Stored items
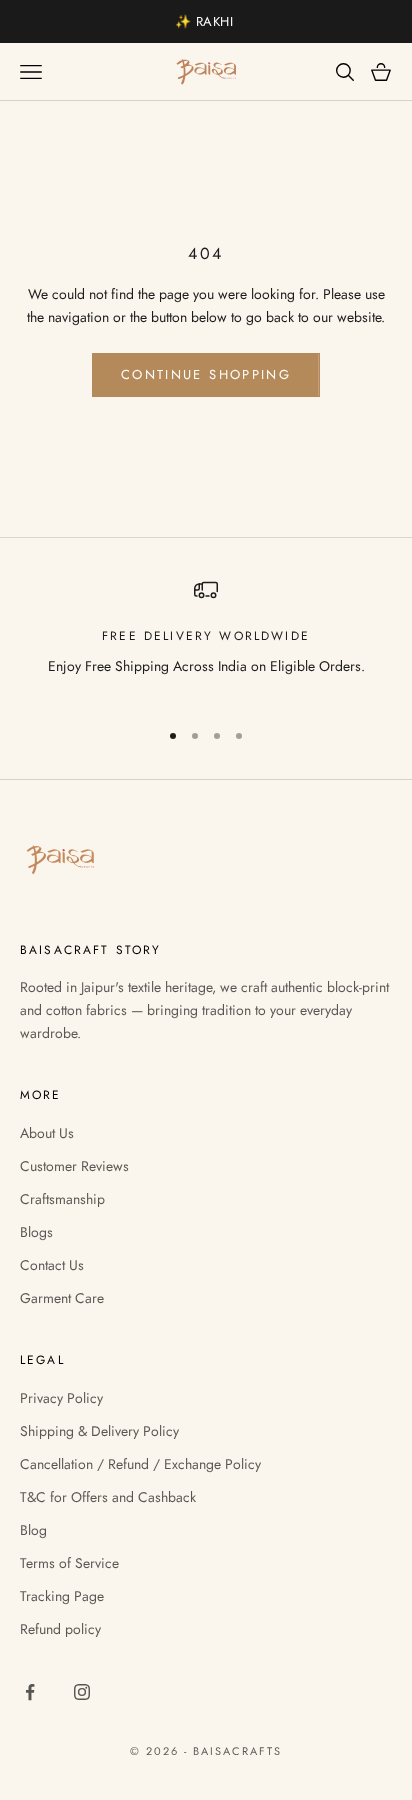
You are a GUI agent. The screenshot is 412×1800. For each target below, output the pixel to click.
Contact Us (52, 1265)
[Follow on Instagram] (82, 1692)
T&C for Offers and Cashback (108, 1497)
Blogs (36, 1232)
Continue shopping (206, 374)
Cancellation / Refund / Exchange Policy (140, 1464)
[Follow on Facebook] (30, 1692)
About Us (47, 1133)
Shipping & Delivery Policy (99, 1431)
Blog (33, 1530)
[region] (206, 639)
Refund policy (60, 1629)
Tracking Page (62, 1596)
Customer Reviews (74, 1166)
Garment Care (62, 1298)
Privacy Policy (61, 1398)
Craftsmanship (62, 1199)
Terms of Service (69, 1563)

What the task asks:
Word for word, set down every line of the records above, and leave the pictures out.

Answer space:
You are a GUI agent. The screenshot is 412×1800. For each target below, output the pixel to click.
Contact Us (52, 1265)
[Follow on Instagram] (82, 1692)
T&C for Offers and Cashback (108, 1497)
Blogs (36, 1232)
Continue shopping (206, 374)
Cancellation / Refund / Exchange Policy (140, 1464)
[Follow on Facebook] (30, 1692)
About Us (47, 1133)
Shipping & Delivery Policy (99, 1431)
Blog (33, 1530)
[region] (206, 639)
Refund policy (60, 1629)
Tracking Page (62, 1596)
Customer Reviews (74, 1166)
Garment Care (62, 1298)
Privacy Policy (61, 1398)
Craftsmanship (62, 1199)
Terms of Service (69, 1563)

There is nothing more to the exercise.